> _PETUNJUK LATIHAN_
Kumpulkan setiap baris di bawah ini yang memuat kata "pyautogui", lalu salin baris tersebut tanpa perubahan.

> _BARIS MASUKAN_
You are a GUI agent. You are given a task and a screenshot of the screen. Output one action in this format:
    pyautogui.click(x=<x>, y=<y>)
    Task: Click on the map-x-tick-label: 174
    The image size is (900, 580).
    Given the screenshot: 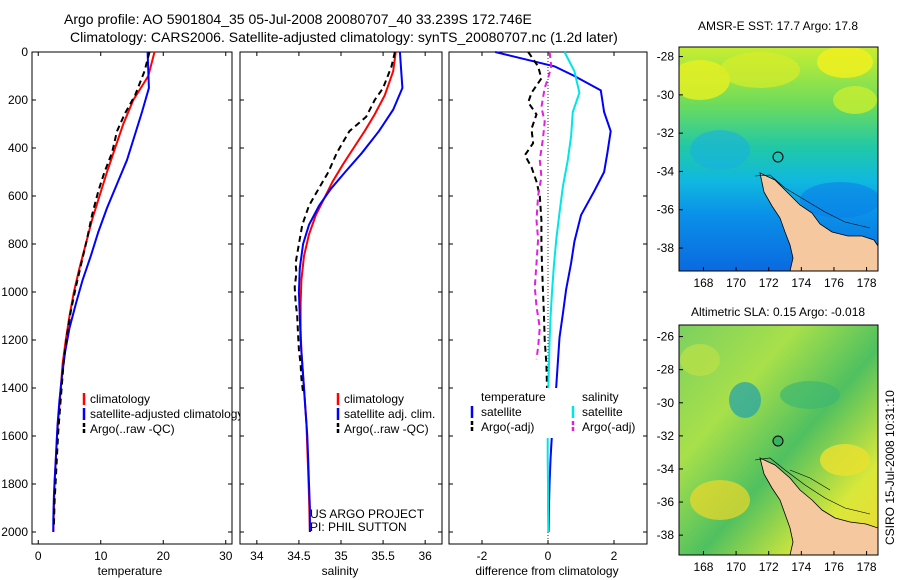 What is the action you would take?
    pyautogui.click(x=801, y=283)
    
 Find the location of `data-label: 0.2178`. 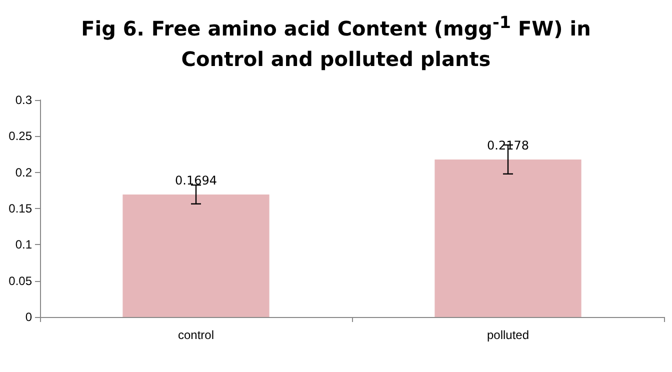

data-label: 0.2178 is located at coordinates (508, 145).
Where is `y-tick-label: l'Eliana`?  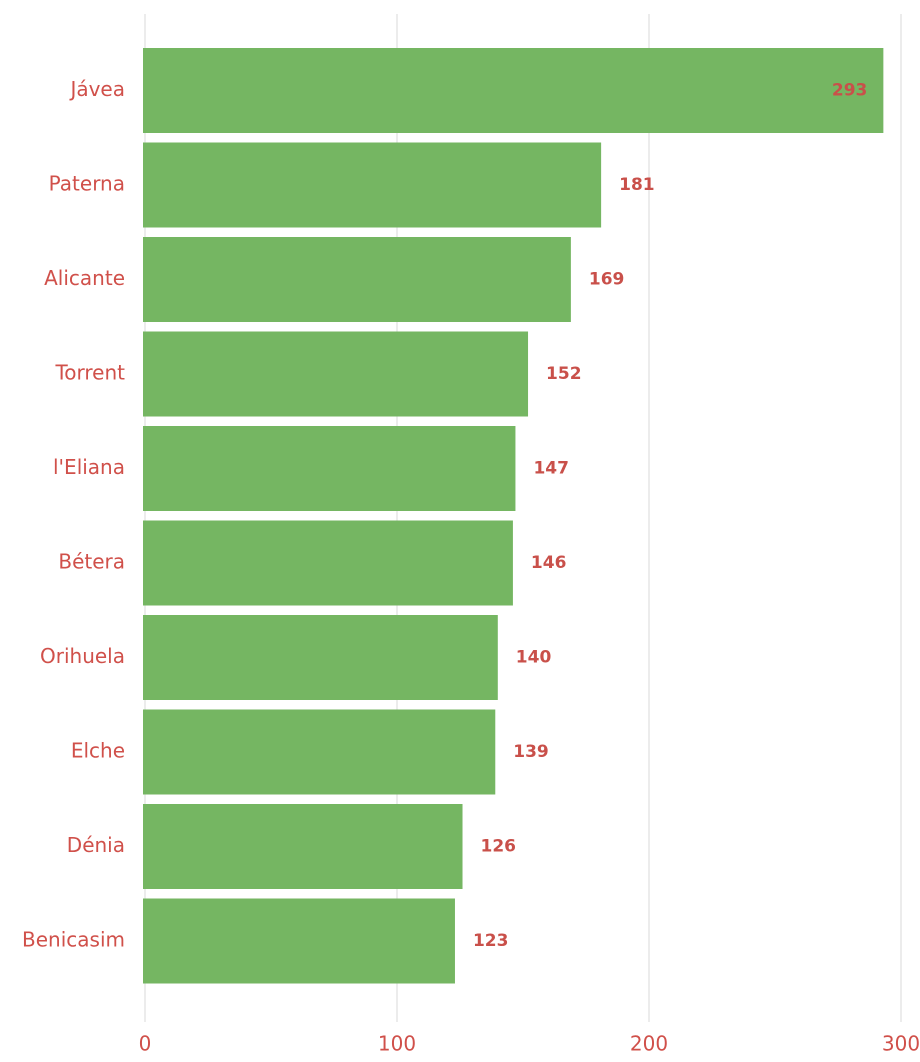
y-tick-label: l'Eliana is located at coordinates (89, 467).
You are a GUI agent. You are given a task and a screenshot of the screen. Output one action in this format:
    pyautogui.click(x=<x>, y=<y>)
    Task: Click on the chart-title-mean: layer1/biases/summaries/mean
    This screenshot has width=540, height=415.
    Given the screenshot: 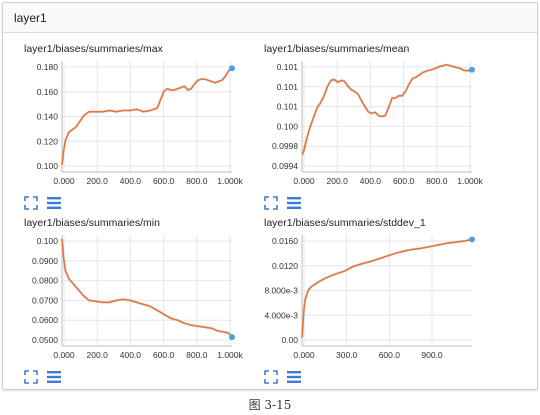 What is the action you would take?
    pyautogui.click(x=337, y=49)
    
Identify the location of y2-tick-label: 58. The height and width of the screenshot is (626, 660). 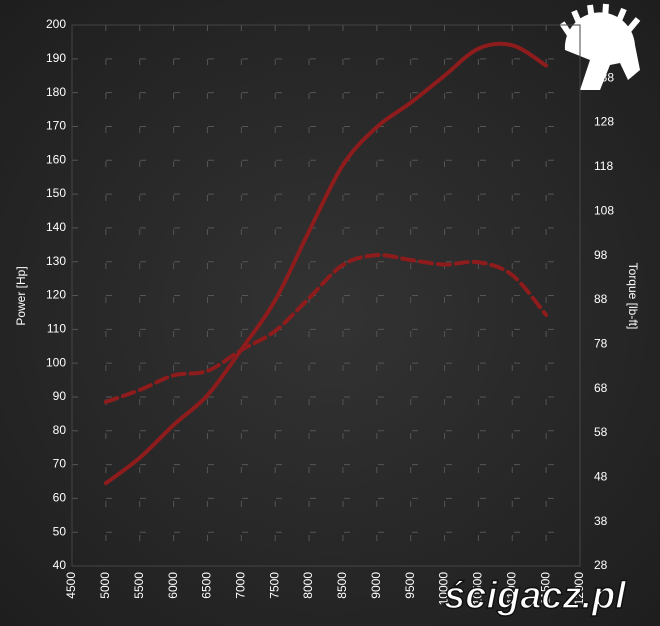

> _HASIL LATIHAN_
    pyautogui.click(x=<x>, y=<y>)
    pyautogui.click(x=801, y=283)
    pyautogui.click(x=<x>, y=<y>)
    pyautogui.click(x=337, y=49)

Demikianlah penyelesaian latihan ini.